It is a prospect that fills most of us with as much fear as a horror movie – the dreaded trip to the dentist.From the sound of the drill to the smell of the antiseptic, there is plenty to send shivers down one’s spine. And for as many as one in five adults, it is claimed, the thought is so scary that they never book a check-up.
Now help is at hand – in the form of counselling. For scientists claim that people who are terrified of the dentist can overcome their phobia by undergoing cognitive behavioural therapy.
It has been shown to help four in five patients with a severe phobia to have dental treatment without the need for sedation. They were able to conquer their fear after an average of five sessions. Psychologists studied 31 men and 99 women attending a specialist cognitive behavioural therapy (CBT) service for people terrified of dental injections and drills.
Nearly all had suffered problems with their teeth, mouth or gums as a result of avoiding the dentist.
CBT seeks to overcome problems such as anxiety and depression by changing habits of thought and behaviour. It uses a strategy similar to that used in the popular ‘mindfulness’ technique – making people much more aware of their thoughts and feelings and how they react to them.
Of those treated at the clinic, run by King’s College London Dental Institute’s health psychology service, 79 per cent went on to have treatment without needing to be sedated. A further 6 per cent were able to brave the dentist, but only after sedation, the researchers report in the British Dental Journal.
Professor Tim Newton, who led the King’s College team, said: ‘People with dental phobia are most commonly given sedation to allow them to become relaxed enough for a short period of time to have their dental treatment performed.
‘However, this does not help them to overcome their fear in the long term. The primary goal of our CBT service is to enable patients to receive dental treatment without the need for sedation. Our study shows that after on average five CBT sessions, most people can go on to be treated by the dentist without the need to be sedated.’

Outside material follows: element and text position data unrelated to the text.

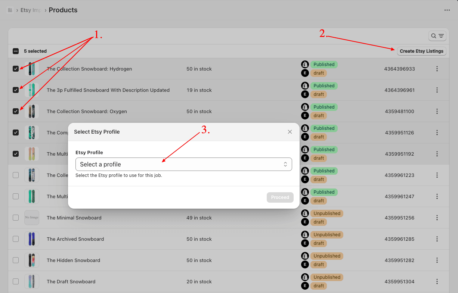Go to Etsy breadcrumb link

tap(31, 10)
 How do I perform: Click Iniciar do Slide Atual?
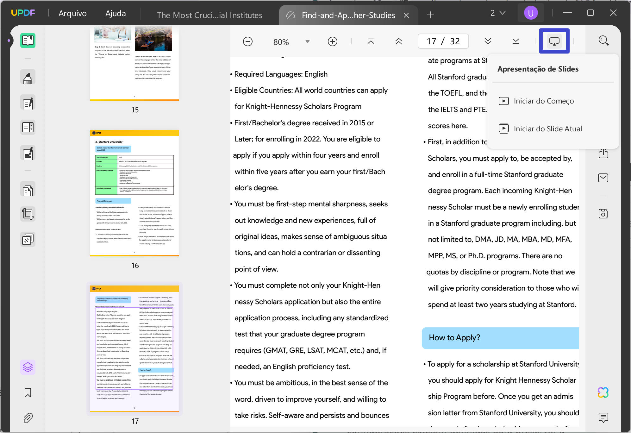pos(548,129)
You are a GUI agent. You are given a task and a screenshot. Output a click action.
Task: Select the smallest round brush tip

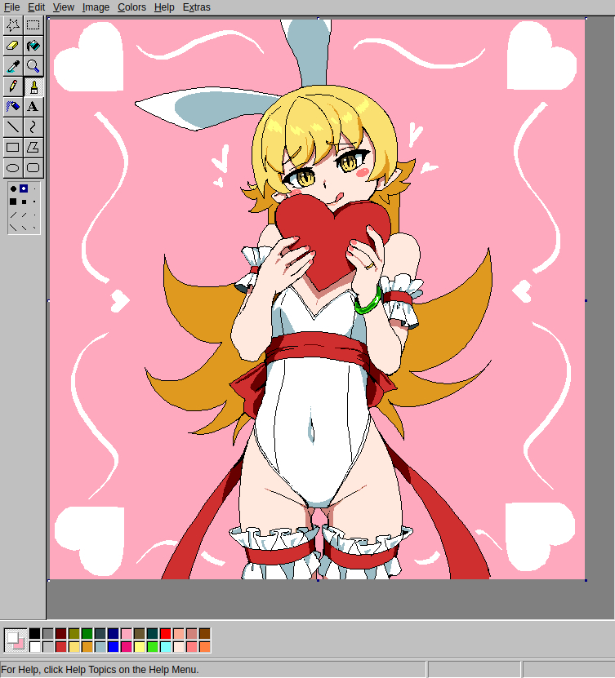(34, 188)
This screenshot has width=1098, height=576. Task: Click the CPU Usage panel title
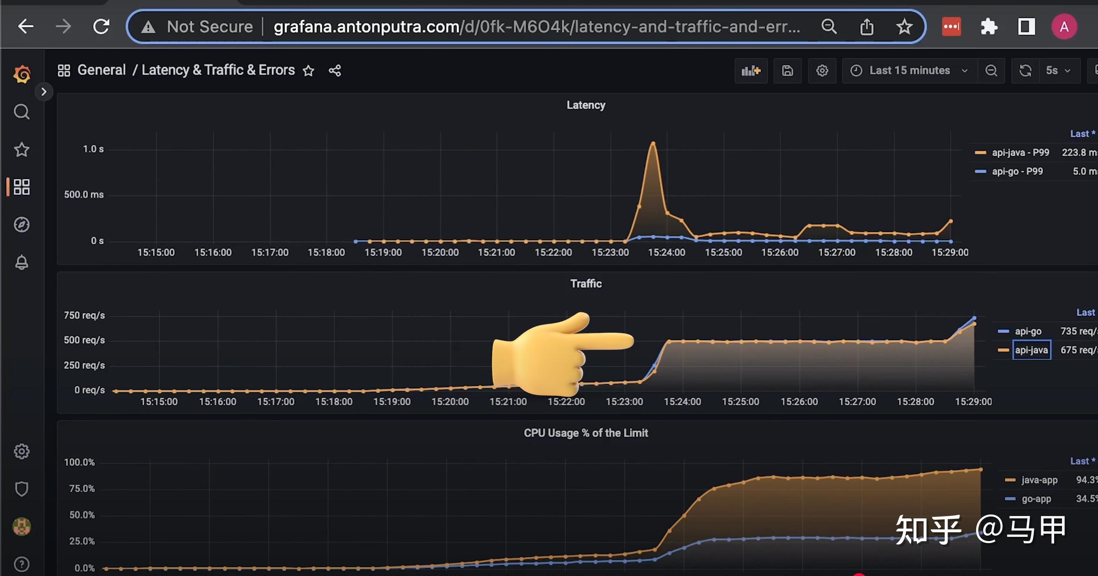click(x=586, y=433)
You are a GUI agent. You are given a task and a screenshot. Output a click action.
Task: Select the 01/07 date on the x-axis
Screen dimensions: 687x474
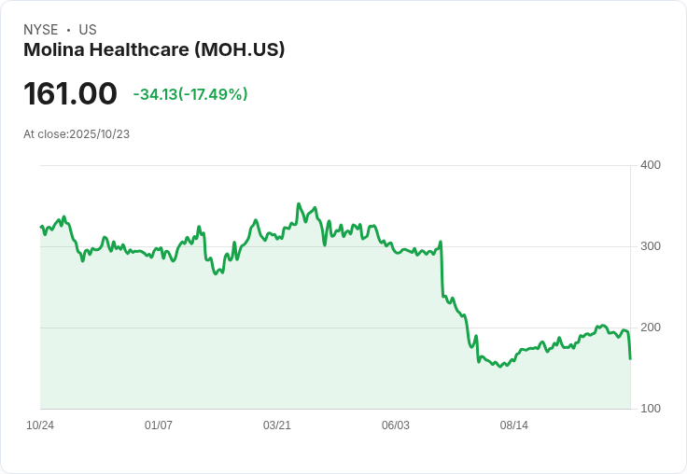[x=159, y=425]

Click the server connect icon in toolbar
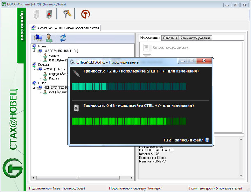(x=36, y=14)
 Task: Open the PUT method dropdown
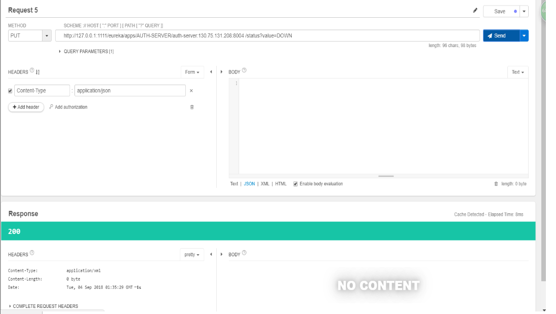[x=47, y=35]
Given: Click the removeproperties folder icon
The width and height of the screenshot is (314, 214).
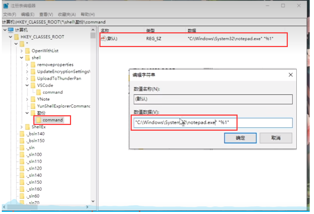Looking at the screenshot, I should tap(33, 65).
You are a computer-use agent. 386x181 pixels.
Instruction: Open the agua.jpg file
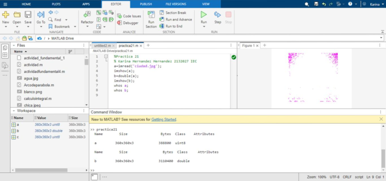pyautogui.click(x=30, y=78)
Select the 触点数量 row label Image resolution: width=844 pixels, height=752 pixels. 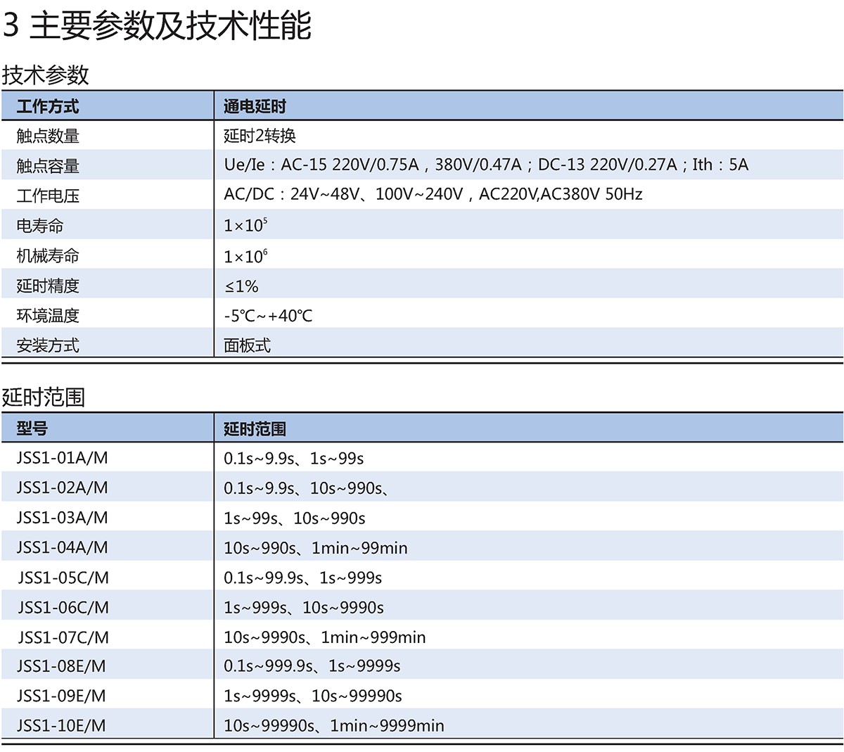pos(48,136)
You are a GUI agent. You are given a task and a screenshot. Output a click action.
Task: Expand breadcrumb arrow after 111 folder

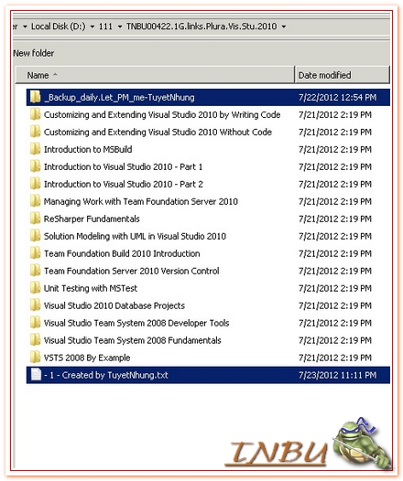pyautogui.click(x=120, y=27)
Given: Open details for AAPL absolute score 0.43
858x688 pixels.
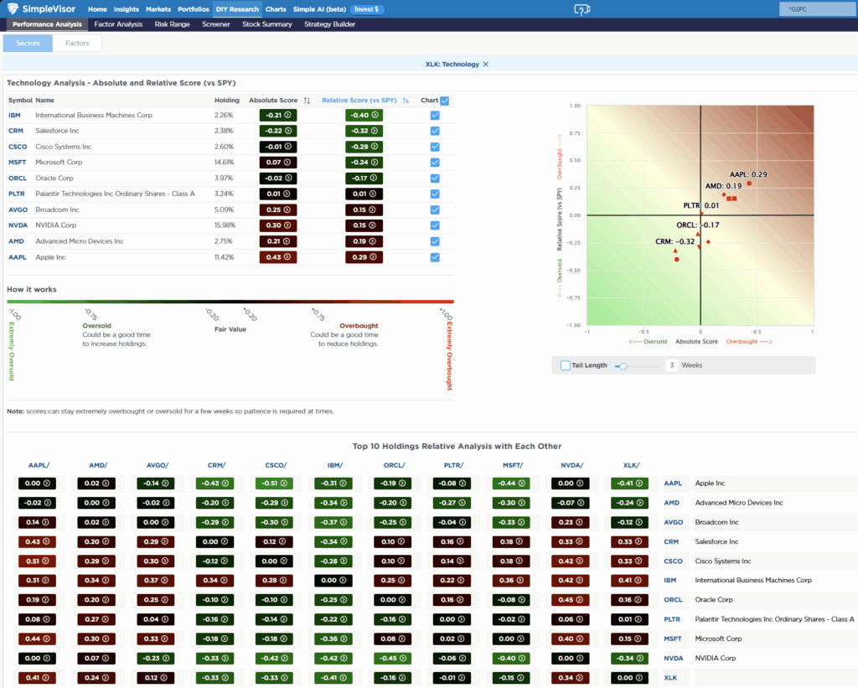Looking at the screenshot, I should click(x=277, y=257).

People with dental phobia had to be carefully assessed by trained CBT practitioners working with dental health professionals, he said. Three-quarters of the patients had anxiety assessment scores indicating general dental phobia. The rest appeared to have specific fears about certain aspects of dentistry, such as drills or injections.
A large proportion also had other psychological problems, the researchers found – 37 per cent had high levels of general anxiety, 12 per cent were clinically depressed and 12 per cent reported suicidal thoughts.
Professor Newton said: ‘CBT provides a way of reducing the need for sedation in people with a phobia, but there will still be those who need sedation because they require urgent dental treatment or they are having particularly invasive treatments.
‘Our service should be viewed as complementing sedation services rather than as an alternative.’